1 Introduction
This article provide an introduction to Azure Cosmos DB and its extensive features including data partitioning, global distribution, elastic scaling, latency, throughput and different service level agreements.It describes how you can design your cosmos db with different collections and relationships, You can run queries top of that design and analyse throughput of the query. If its not performing up to the expected level, you can remodel your database until it reaches to an expected level
2 What is Azure Cosmos DB
Azure Cosmos DB is a database service that offers variety of data models and data APIsIt supports for key-value storage, document db and graph db
It is a global distributed database service, with a single button click you can replicate your data into different regions, You can scale out your database runs in Azure Cosmos DB service, when the no of users increases and same time you can achieve low response time
Azure Cosmos DB service offers no of service level agreements, which vary with amount of availability of your data and consistency of your data, you can select according to your business requirements
If you want to distribute your data into multiple regions, closer to your users, when you want to scale out your application, when application grows and at the same time you need to achieve low latency, high data availability & consistency, you can go for Azure CosmosDB
3 Why Azure Cosmos DB
Let's see what is the difference between Azure SQL database and Azure Cosmos DB, Both databases are database servicesAzure Cosmos DB supports for document store, Graph DBMS, key value store and column store. SQL databases supports for relational database systems.
Both database services can be replicated to many data centres and achieve high data availability. We can scale out and improve latency in both database services
Azure SQL databases and Azure Cosmos DB both has different level of service agreements.

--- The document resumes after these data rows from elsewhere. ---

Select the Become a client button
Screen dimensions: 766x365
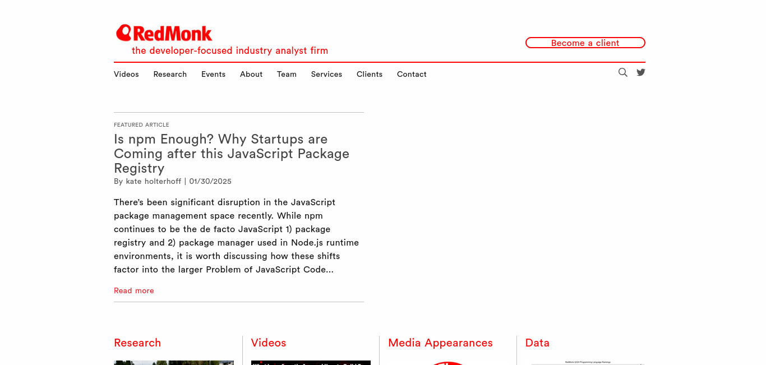(x=585, y=43)
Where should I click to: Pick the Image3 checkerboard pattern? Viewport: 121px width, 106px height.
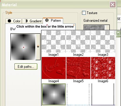(103, 41)
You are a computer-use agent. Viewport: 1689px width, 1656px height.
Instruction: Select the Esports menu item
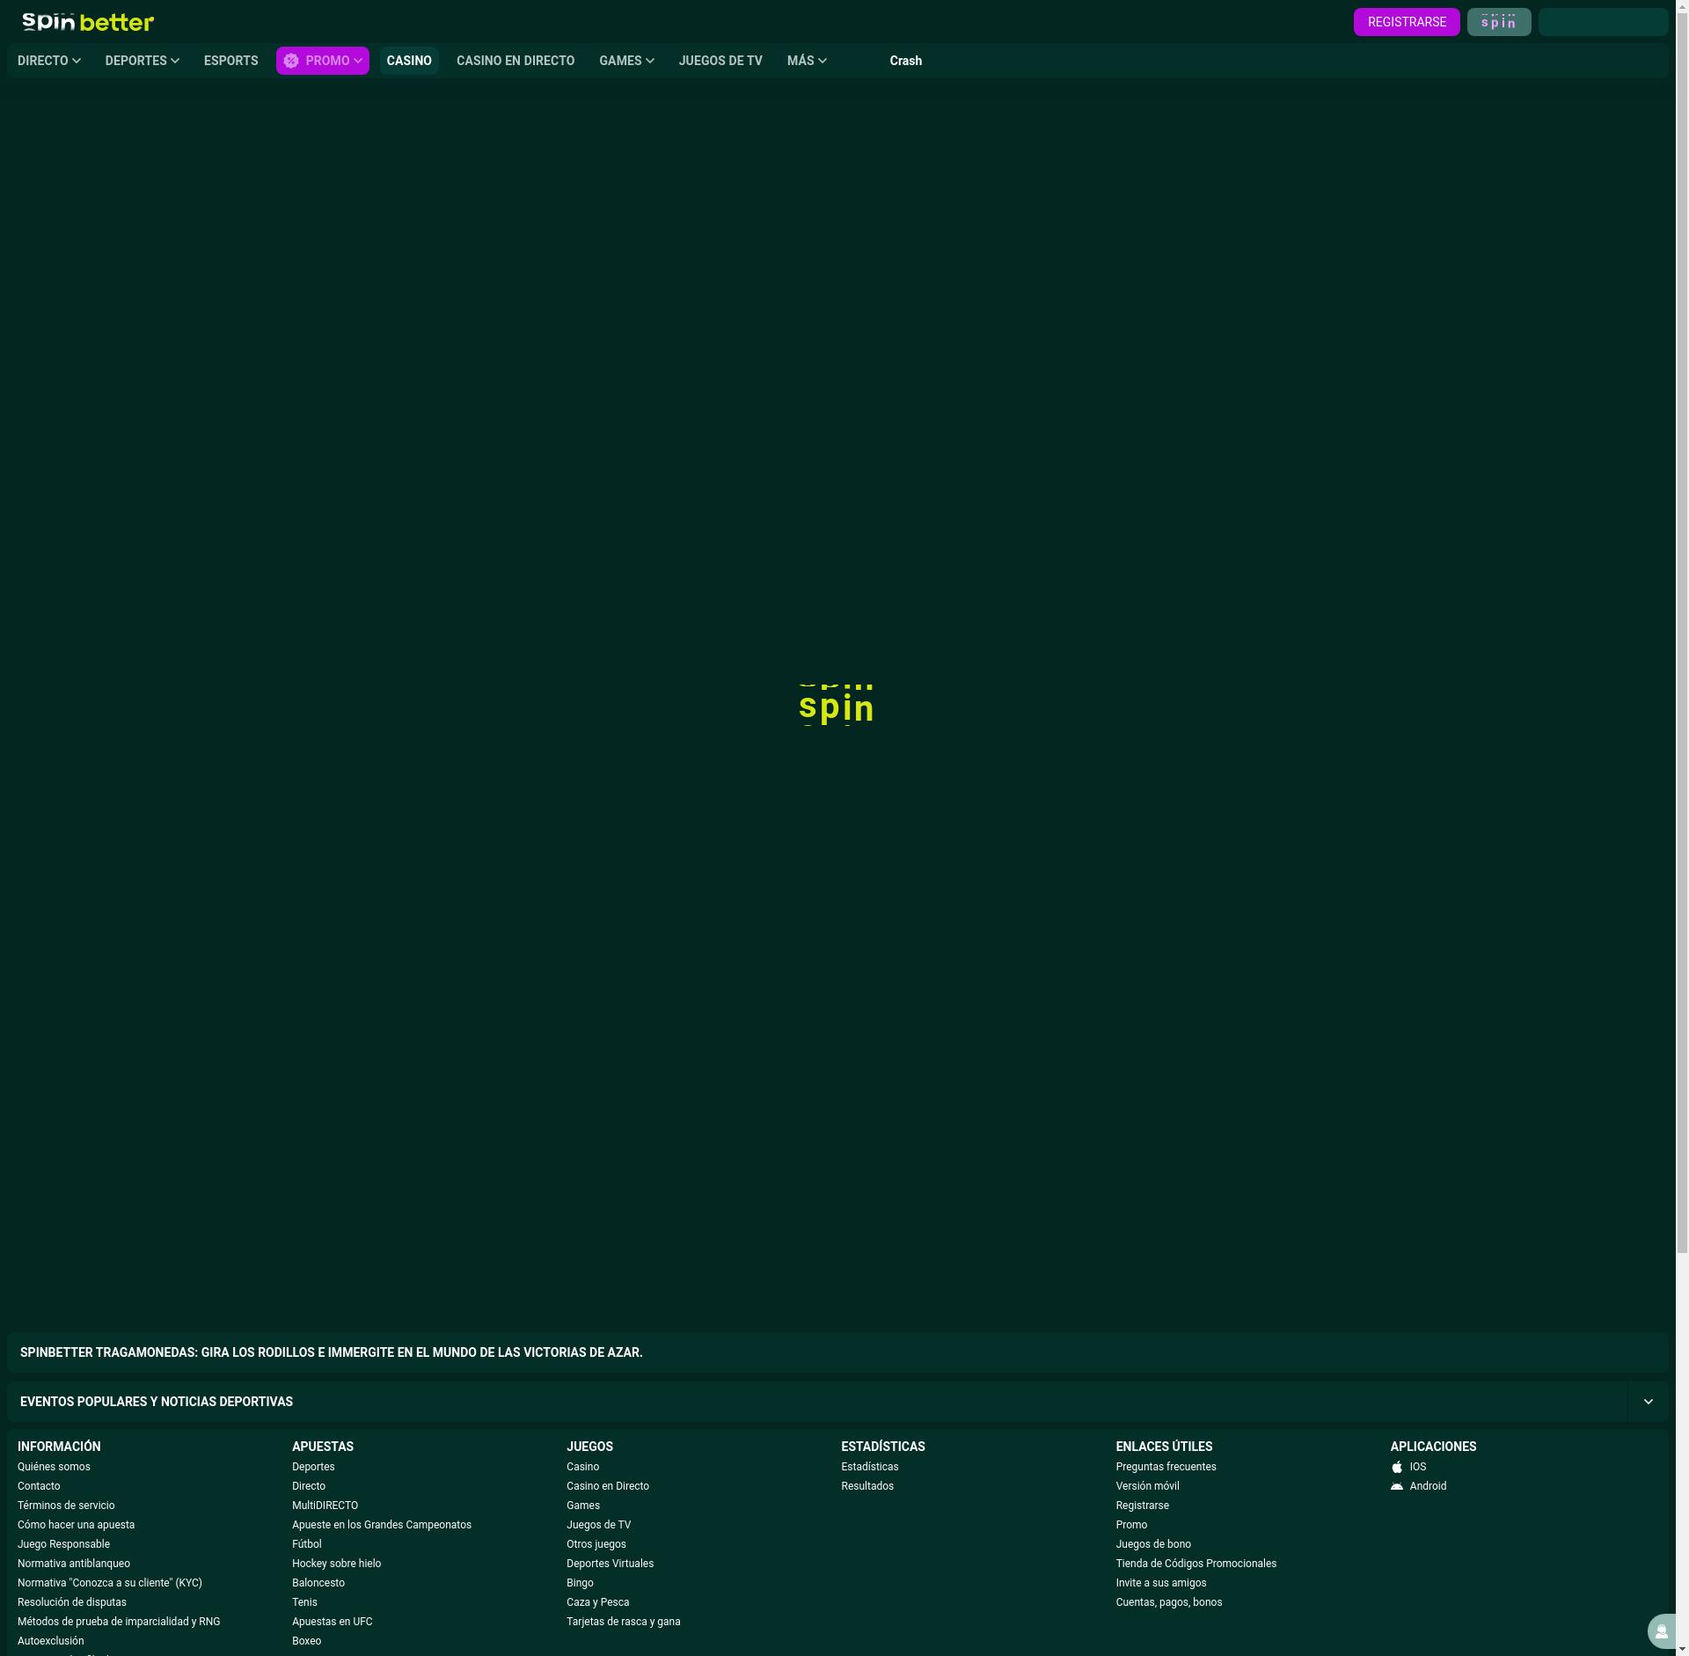coord(230,61)
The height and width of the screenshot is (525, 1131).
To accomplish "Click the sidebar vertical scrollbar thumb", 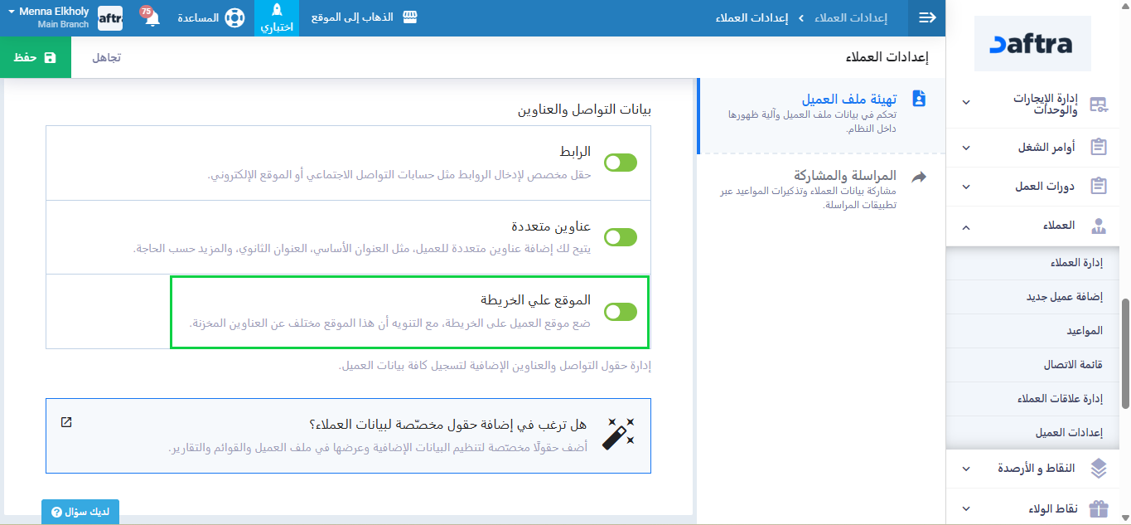I will [x=1124, y=352].
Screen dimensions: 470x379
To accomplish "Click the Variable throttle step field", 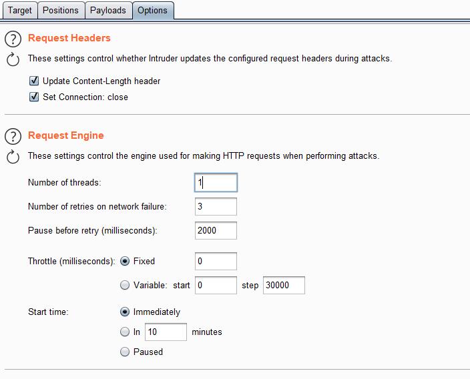I will coord(284,286).
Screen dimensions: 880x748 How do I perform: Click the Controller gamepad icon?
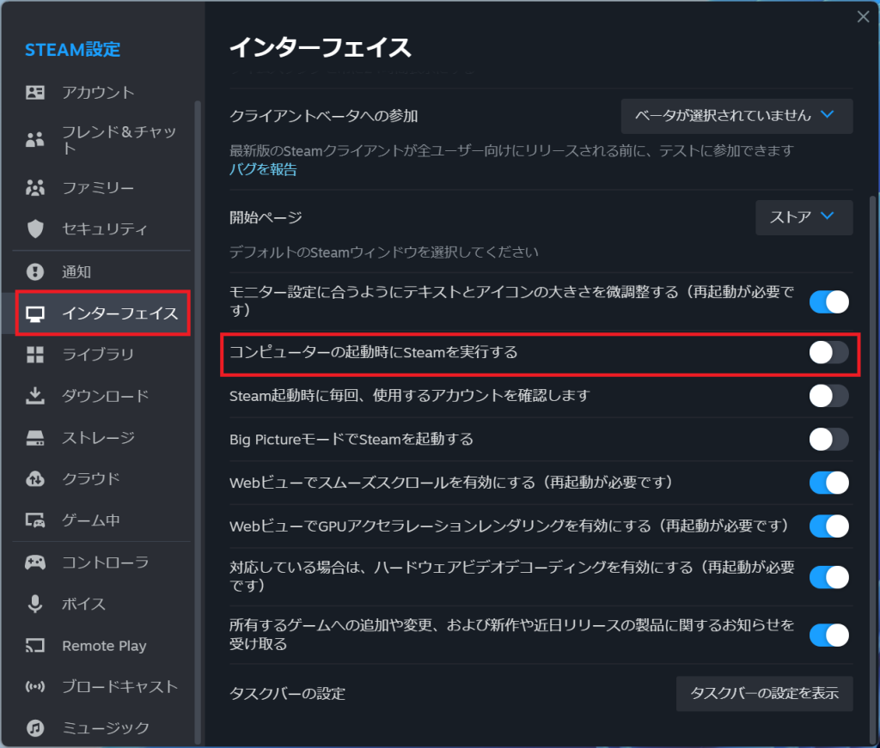35,563

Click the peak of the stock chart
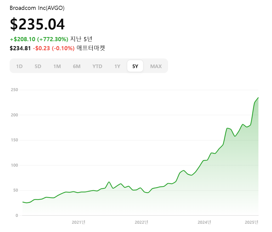(258, 98)
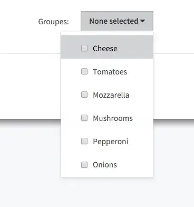Click the Groupes field label

point(54,22)
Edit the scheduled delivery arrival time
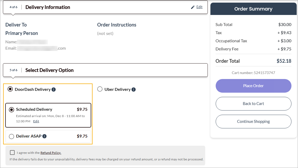 (36, 121)
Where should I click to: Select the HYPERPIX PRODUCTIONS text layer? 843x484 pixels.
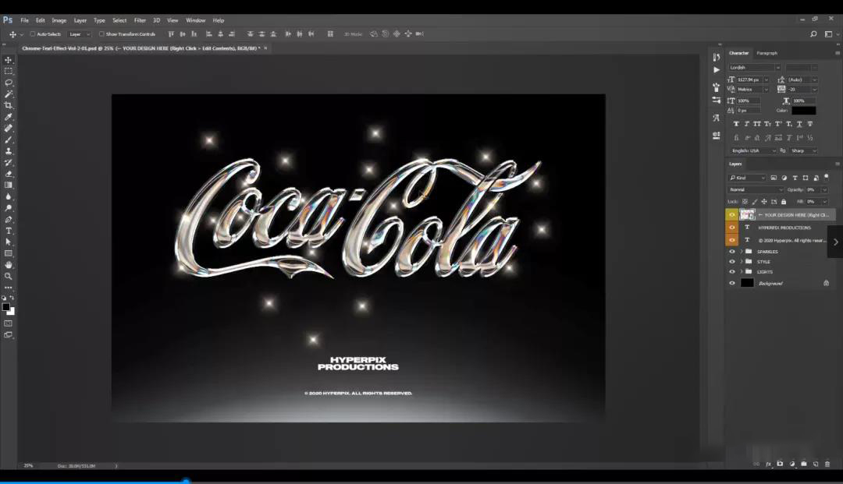[784, 228]
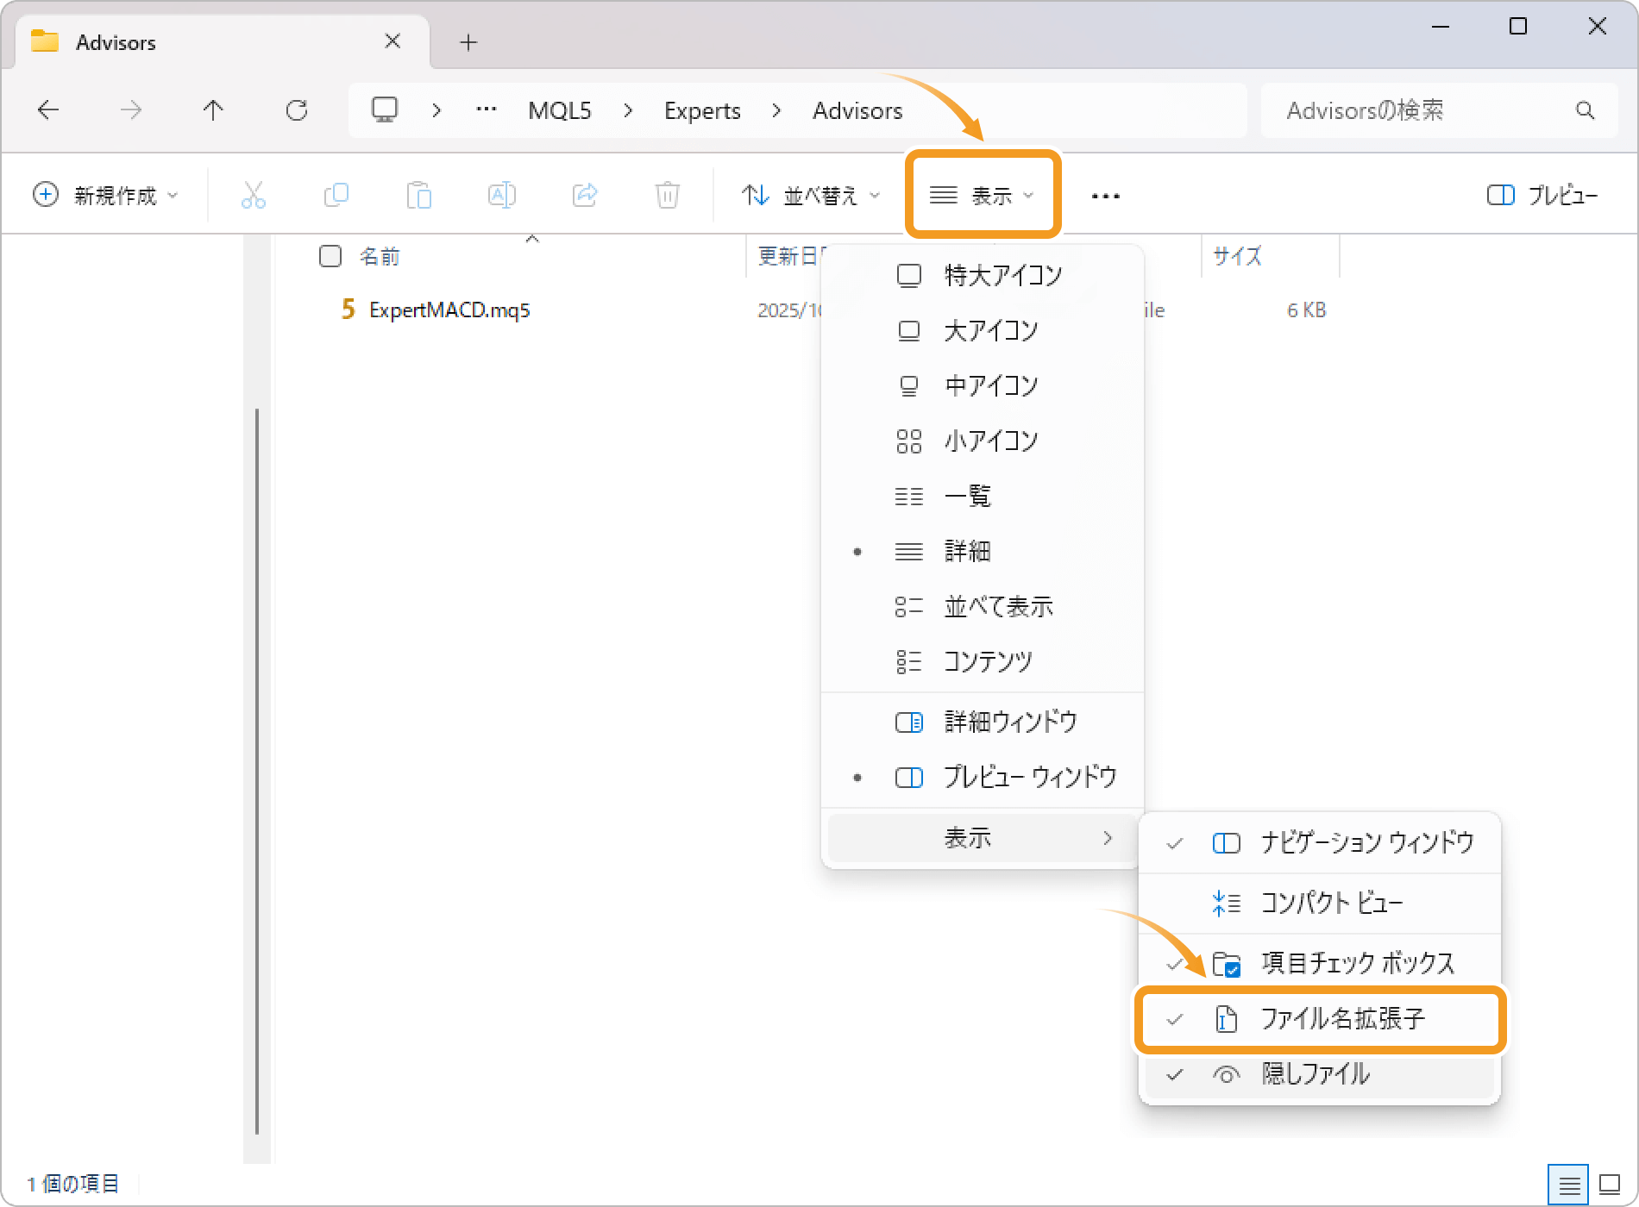Expand the 表示 submenu entry

click(x=982, y=838)
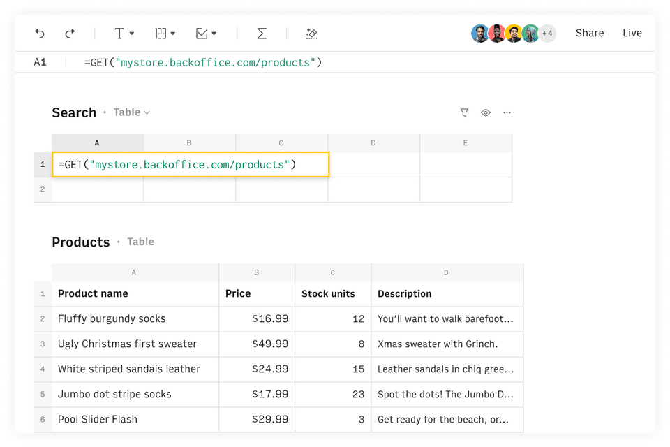
Task: Click the +4 collaborators badge
Action: tap(547, 33)
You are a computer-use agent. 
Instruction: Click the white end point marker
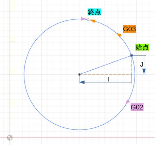(89, 20)
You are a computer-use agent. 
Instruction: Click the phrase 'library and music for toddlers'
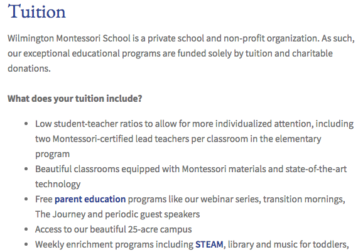pyautogui.click(x=288, y=244)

4 Data Partitioning & Global Distribution
Data in Azure Cosmos DB can be partitioned into different sections. Let's say we have products and product categories, you can define product category as the partition key and split products into different sections, partitions as above picture. If we take East Asia region, products has been locally distributed according to the product category id, (product category A, B & C) products has distributed globally for different regions like East Asia, Central US and West US
You can host copy of your data along with the partitions into another region and make data synchronize with each other
You can configure multiple read/write regions, one region can act as a write region and all the other regions can act as read regions. you can order fail over regions, If East Asia goes down, read from Central US, If East Asia & Central US both goes down, read from West US
In above picture I have hosted cosmos db in East Asia region, since i haven't hosted this cosmos db in multiple regions, read & write location will be East Asia region. Let's see how we can host our database service in multiple regions and how to configure read, write regions
Go to region configuration in Cosmos DB, you can see 'Replicate data globally' screen. click on a region and you can replicate your data into different regions, i have replicated data to Central US & West US regions. You can see write region & read region configuration, I selected East Asia as a write region and Central US & West US as read regions, primary read region is Central US in this scenario. You can order your data read regions as you want.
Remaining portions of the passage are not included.